--- Supplied records ---
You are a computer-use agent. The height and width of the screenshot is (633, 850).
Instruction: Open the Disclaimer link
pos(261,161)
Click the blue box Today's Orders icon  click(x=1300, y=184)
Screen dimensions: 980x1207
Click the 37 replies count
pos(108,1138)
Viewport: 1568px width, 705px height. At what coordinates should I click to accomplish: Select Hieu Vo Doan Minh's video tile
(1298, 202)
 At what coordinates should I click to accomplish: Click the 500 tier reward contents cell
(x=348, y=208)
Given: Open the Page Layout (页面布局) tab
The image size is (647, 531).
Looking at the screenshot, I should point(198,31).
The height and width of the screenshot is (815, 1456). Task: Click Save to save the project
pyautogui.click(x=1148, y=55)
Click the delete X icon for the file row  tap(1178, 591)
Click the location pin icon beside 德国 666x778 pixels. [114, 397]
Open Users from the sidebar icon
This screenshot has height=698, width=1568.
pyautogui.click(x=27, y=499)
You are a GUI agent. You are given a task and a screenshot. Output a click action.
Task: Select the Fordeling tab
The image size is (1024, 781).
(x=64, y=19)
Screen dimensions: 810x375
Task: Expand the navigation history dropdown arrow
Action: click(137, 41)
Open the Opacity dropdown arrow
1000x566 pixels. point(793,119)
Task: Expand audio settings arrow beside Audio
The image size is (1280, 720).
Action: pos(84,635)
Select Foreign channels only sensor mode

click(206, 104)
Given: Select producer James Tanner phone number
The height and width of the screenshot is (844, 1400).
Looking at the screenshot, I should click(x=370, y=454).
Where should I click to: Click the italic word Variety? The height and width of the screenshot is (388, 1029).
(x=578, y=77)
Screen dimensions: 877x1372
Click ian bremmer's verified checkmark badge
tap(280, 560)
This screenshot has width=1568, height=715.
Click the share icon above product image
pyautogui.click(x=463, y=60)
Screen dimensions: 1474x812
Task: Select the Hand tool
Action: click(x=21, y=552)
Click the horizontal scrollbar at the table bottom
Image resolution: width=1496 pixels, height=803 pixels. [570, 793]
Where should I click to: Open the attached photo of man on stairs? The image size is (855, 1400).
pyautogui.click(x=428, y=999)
---
§ Exercise brief:
When you reach the line holding "Screen dimensions: 980x1207" in the records above, begin reproducing exactly, stop after the line holding "Given: Open the Page Layout (页面布局) tab", and output nothing else.

§ Response to this task:
Screen dimensions: 980x1207
Click the 37 replies count
pos(108,1138)
Viewport: 1568px width, 705px height. At what coordinates should I click to accomplish: Select Hieu Vo Doan Minh's video tile
(1298, 202)
 At what coordinates should I click to accomplish: Click the 500 tier reward contents cell
(x=348, y=208)
Given: Open the Page Layout (页面布局) tab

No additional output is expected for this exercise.